# Work to complete:
Your answer must be the lines from the first record through the line that contains "Task: Uncheck No Follow for T-Shirt", copied exactly and without any pictures.

------ Records provided ------

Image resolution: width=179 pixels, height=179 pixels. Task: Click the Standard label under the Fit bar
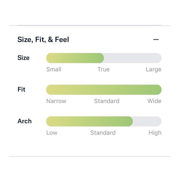click(x=107, y=101)
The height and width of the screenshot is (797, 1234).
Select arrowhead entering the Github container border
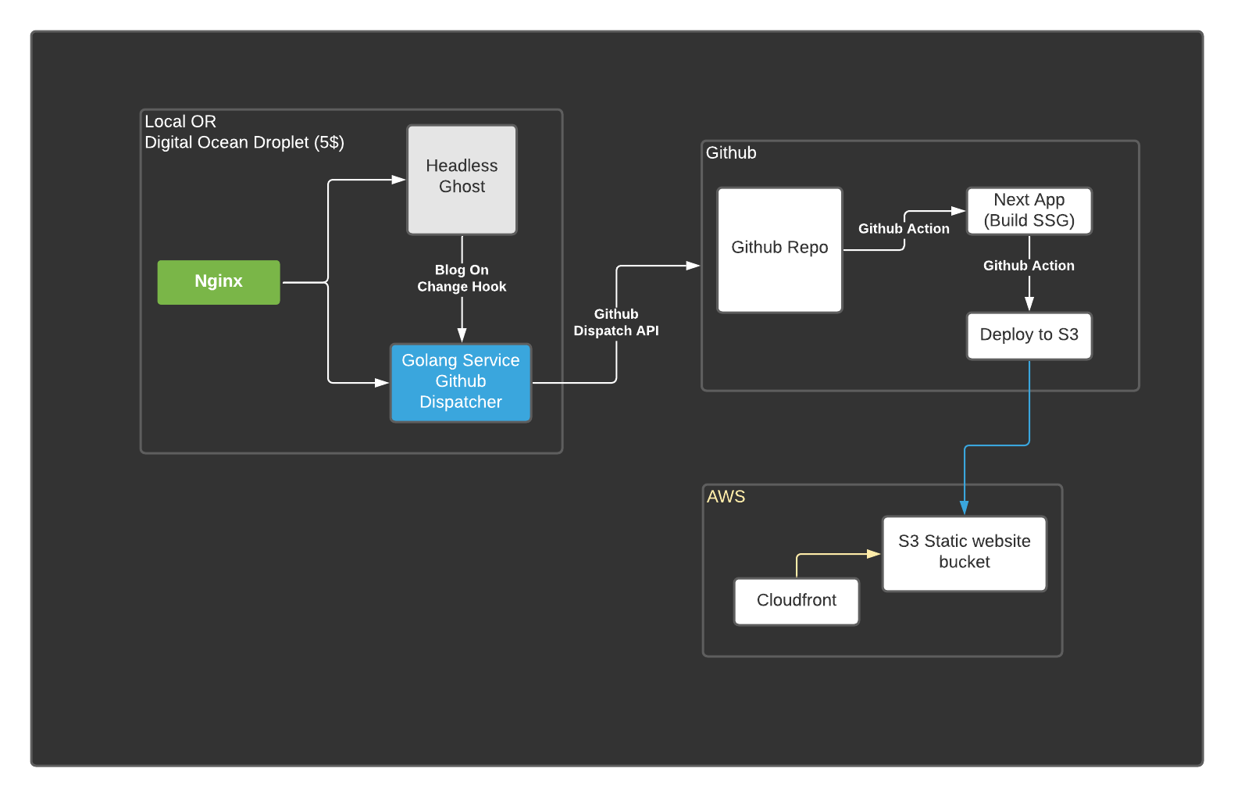pos(693,266)
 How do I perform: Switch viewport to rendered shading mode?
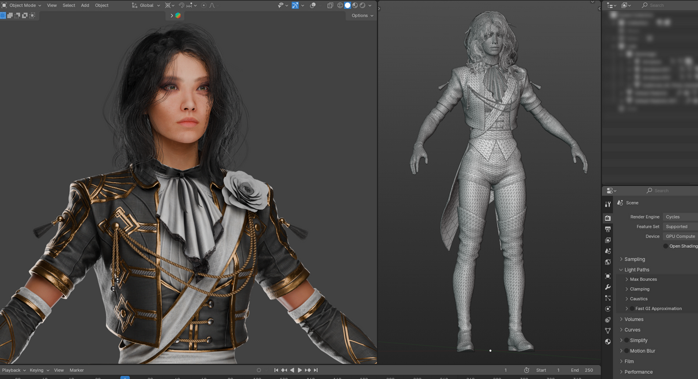[x=362, y=5]
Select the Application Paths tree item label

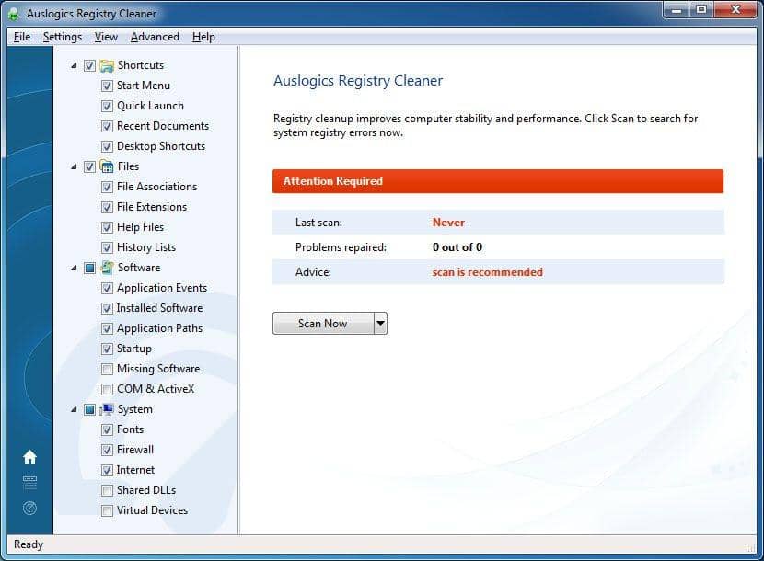pos(159,328)
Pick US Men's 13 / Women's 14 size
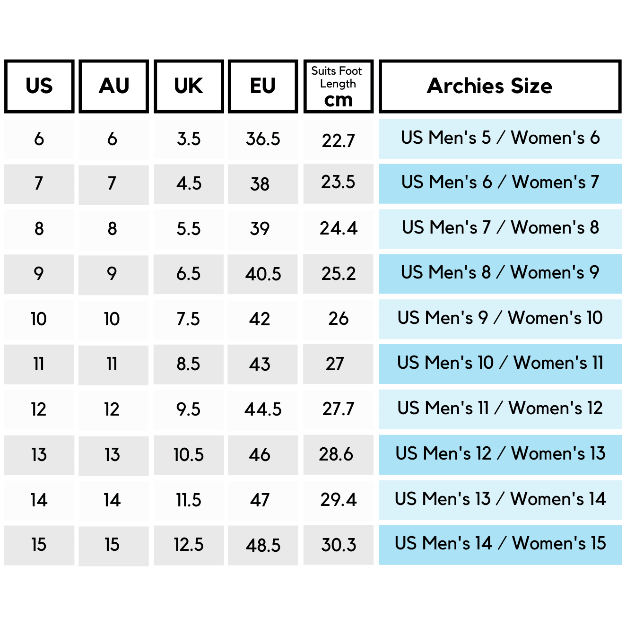This screenshot has width=626, height=626. [x=500, y=499]
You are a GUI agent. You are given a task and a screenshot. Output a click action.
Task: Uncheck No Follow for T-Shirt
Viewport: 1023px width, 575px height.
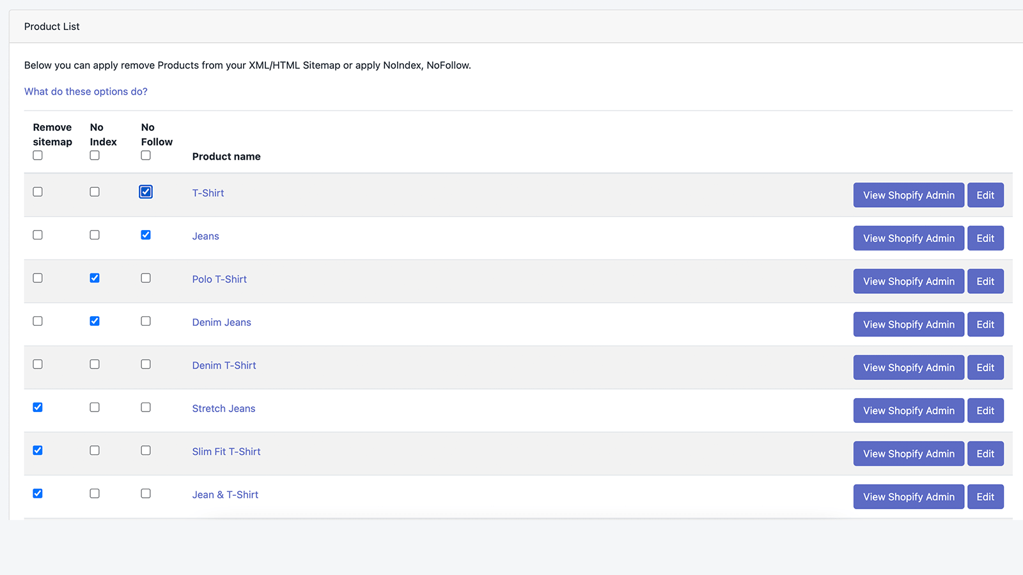pos(146,192)
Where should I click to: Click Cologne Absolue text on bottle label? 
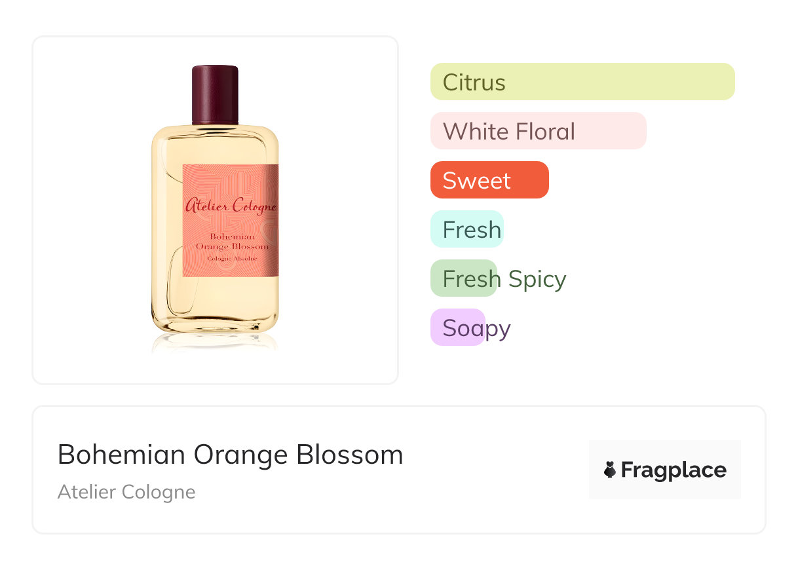232,259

------

# Solution:
Image resolution: width=179 pixels, height=179 pixels. Task: Click the Standard label under the Fit bar
click(x=107, y=101)
The height and width of the screenshot is (797, 1234).
Select arrowhead entering the Github container border
pos(693,266)
 How do I perform: Switch viewport to rendered shading mode?
[x=362, y=5]
Select the Application Paths tree item label

pos(159,328)
Pick US Men's 13 / Women's 14 size
This screenshot has width=626, height=626. [x=500, y=499]
You are a GUI agent. You are given a task and a screenshot. Output a click action.
Task: Uncheck No Follow for T-Shirt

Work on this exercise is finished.